» Work instruction
Each record should be reproduced exactly.

» Data to use

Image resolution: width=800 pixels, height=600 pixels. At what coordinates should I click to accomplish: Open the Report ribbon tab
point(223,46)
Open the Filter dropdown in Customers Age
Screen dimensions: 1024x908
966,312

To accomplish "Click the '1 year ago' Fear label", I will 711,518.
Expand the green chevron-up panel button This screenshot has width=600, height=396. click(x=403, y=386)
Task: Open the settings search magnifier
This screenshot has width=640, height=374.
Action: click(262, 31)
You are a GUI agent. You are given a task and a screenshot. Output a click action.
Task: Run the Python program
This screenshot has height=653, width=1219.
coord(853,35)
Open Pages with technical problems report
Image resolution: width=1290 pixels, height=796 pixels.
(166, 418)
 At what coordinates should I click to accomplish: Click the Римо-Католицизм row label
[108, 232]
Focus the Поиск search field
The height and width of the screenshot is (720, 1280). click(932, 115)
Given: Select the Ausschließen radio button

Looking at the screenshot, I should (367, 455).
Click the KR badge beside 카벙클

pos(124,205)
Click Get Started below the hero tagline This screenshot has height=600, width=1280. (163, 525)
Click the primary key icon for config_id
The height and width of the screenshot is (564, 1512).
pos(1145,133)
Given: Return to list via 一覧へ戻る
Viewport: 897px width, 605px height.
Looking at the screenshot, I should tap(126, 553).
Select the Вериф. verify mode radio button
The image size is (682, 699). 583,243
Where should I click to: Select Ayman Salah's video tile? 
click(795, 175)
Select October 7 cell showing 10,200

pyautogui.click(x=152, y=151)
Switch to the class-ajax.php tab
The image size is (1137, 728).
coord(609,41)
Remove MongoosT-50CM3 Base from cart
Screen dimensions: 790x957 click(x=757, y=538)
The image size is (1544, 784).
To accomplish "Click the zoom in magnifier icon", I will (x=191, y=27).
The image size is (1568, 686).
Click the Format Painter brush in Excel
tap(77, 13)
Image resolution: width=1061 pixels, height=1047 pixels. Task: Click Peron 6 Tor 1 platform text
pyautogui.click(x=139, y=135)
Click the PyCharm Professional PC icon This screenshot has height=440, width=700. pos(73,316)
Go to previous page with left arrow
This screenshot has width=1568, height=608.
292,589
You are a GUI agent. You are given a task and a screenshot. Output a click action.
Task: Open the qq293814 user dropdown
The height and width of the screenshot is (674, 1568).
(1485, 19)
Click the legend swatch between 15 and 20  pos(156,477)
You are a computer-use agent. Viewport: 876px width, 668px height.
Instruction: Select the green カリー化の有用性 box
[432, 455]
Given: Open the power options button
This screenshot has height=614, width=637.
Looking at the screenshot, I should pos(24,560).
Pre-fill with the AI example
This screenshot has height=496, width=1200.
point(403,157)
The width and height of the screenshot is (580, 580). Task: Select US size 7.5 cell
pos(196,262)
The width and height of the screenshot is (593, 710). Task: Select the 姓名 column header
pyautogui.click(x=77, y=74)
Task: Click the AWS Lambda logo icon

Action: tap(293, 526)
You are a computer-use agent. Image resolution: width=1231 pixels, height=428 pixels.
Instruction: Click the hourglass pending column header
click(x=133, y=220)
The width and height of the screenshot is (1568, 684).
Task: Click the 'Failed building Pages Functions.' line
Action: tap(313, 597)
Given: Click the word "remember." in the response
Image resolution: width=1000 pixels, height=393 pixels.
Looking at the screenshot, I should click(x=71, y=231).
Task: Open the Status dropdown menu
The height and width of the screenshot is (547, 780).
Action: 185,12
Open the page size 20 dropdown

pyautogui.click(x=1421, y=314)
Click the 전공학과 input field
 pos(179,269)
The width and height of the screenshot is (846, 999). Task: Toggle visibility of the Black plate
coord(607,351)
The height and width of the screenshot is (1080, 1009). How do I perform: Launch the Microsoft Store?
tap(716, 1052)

» Exercise result
Image resolution: width=800 pixels, height=600 pixels. At what coordinates should I click to accomplish: Open the Report ribbon tab
point(223,46)
Open the Filter dropdown in Customers Age
Screen dimensions: 1024x908
966,312

To accomplish "Click the '1 year ago' Fear label", I will 711,518.
Expand the green chevron-up panel button This screenshot has width=600, height=396. click(x=403, y=386)
Task: Open the settings search magnifier
This screenshot has width=640, height=374.
Action: click(262, 31)
You are a GUI agent. You are given a task and a screenshot. Output a click action.
Task: Run the Python program
This screenshot has height=653, width=1219.
coord(853,35)
Open Pages with technical problems report
Image resolution: width=1290 pixels, height=796 pixels.
(166, 418)
 At what coordinates should I click to accomplish: Click the Римо-Католицизм row label
[108, 232]
Focus the Поиск search field
The height and width of the screenshot is (720, 1280). click(932, 115)
Given: Select the Ausschließen radio button

Looking at the screenshot, I should (367, 455).
Click the KR badge beside 카벙클

pos(124,205)
Click Get Started below the hero tagline This screenshot has height=600, width=1280. (163, 525)
Click the primary key icon for config_id
The height and width of the screenshot is (564, 1512).
pos(1145,133)
Given: Return to list via 一覧へ戻る
Viewport: 897px width, 605px height.
Looking at the screenshot, I should tap(126, 553).
Select the Вериф. verify mode radio button
The image size is (682, 699). 583,243
Where should I click to: Select Ayman Salah's video tile? 
click(795, 175)
Select October 7 cell showing 10,200

pyautogui.click(x=152, y=151)
Switch to the class-ajax.php tab
The image size is (1137, 728).
coord(609,41)
Remove MongoosT-50CM3 Base from cart
Screen dimensions: 790x957 click(x=757, y=538)
The image size is (1544, 784).
To accomplish "Click the zoom in magnifier icon", I will (x=191, y=27).
The image size is (1568, 686).
Click the Format Painter brush in Excel
tap(77, 13)
Image resolution: width=1061 pixels, height=1047 pixels. Task: Click Peron 6 Tor 1 platform text
pyautogui.click(x=139, y=135)
Click the PyCharm Professional PC icon This screenshot has height=440, width=700. pos(73,316)
Go to previous page with left arrow
This screenshot has width=1568, height=608.
292,589
You are a GUI agent. You are given a task and a screenshot. Output a click action.
Task: Open the qq293814 user dropdown
The height and width of the screenshot is (674, 1568).
(1485, 19)
Click the legend swatch between 15 and 20  pos(156,477)
You are a computer-use agent. Viewport: 876px width, 668px height.
Instruction: Select the green カリー化の有用性 box
[432, 455]
Given: Open the power options button
This screenshot has height=614, width=637.
Looking at the screenshot, I should pos(24,560).
Pre-fill with the AI example
This screenshot has height=496, width=1200.
point(403,157)
The width and height of the screenshot is (580, 580). Task: Select US size 7.5 cell
pos(196,262)
The width and height of the screenshot is (593, 710). Task: Select the 姓名 column header
pyautogui.click(x=77, y=74)
Task: Click the AWS Lambda logo icon

Action: tap(293, 526)
You are a computer-use agent. Image resolution: width=1231 pixels, height=428 pixels.
Instruction: Click the hourglass pending column header
click(x=133, y=220)
The width and height of the screenshot is (1568, 684).
Task: Click the 'Failed building Pages Functions.' line
Action: tap(313, 597)
Given: Click the word "remember." in the response
Image resolution: width=1000 pixels, height=393 pixels.
Looking at the screenshot, I should click(x=71, y=231).
Task: Open the Status dropdown menu
The height and width of the screenshot is (547, 780).
Action: 185,12
Open the page size 20 dropdown

pyautogui.click(x=1421, y=314)
Click the 전공학과 input field
 pos(179,269)
The width and height of the screenshot is (846, 999). Task: Toggle visibility of the Black plate
coord(607,351)
The height and width of the screenshot is (1080, 1009). How do I perform: Launch the Microsoft Store?
tap(716, 1052)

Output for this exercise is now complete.